WHAT IS NEEDED:
Among the entries that follow, locate the line with "You are a computer-use" and the line with "Click the partly cloudy icon for 17:00". Output those lines and all lines in between, exactly, minus the pictures.

GIVEN DATA:
-=-=-
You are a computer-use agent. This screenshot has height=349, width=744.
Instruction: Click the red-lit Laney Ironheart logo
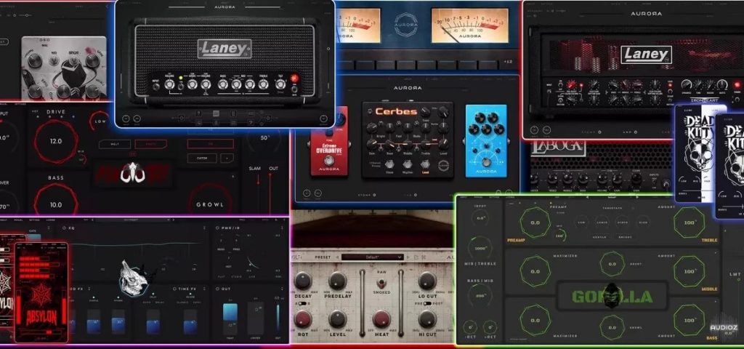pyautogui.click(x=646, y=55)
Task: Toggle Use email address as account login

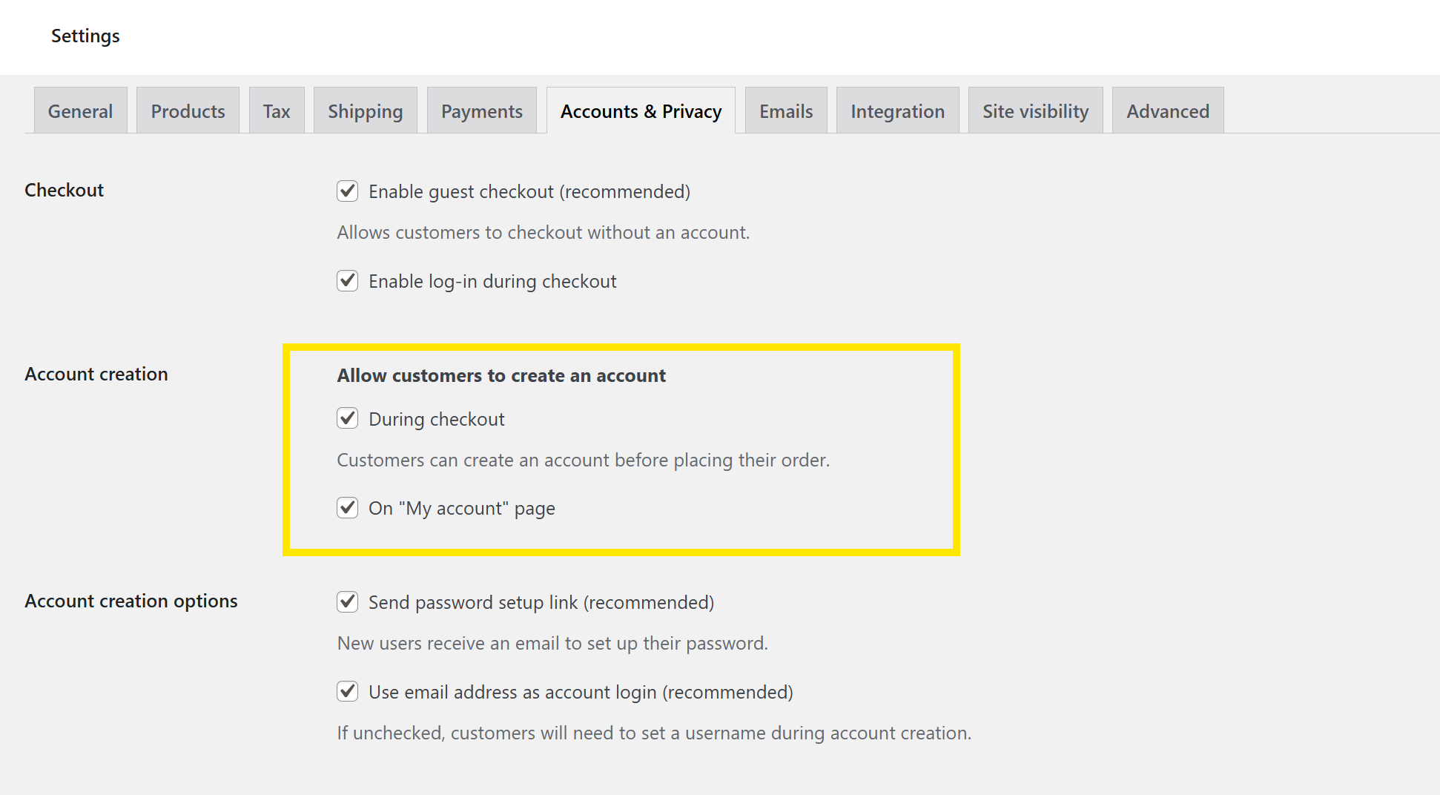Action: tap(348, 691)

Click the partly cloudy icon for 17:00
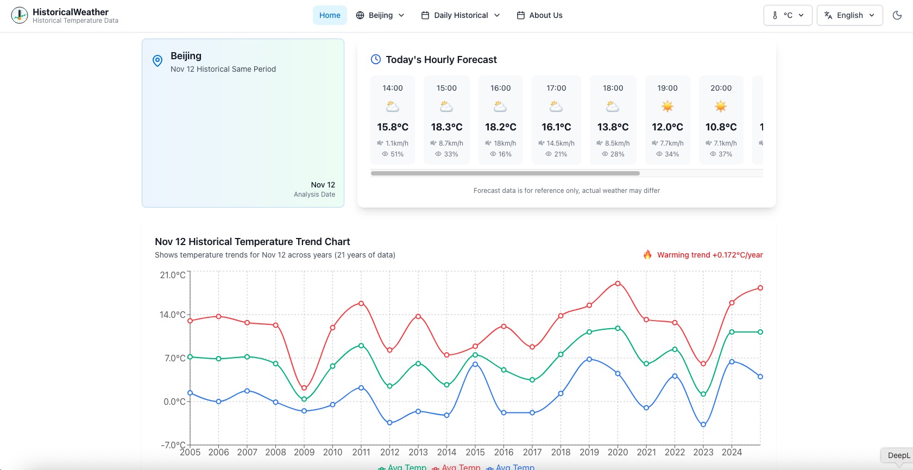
-=-=-
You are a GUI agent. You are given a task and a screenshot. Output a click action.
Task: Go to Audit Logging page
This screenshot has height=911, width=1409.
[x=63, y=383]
-=-=-
ANSWER TO THE EXERCISE:
You are a computer-use agent. This screenshot has height=349, width=744.
Instruction: Click the red-lit Laney Ironheart logo
pyautogui.click(x=646, y=55)
Task: Toggle Use email address as account login

Action: tap(348, 691)

Click the partly cloudy icon for 17:00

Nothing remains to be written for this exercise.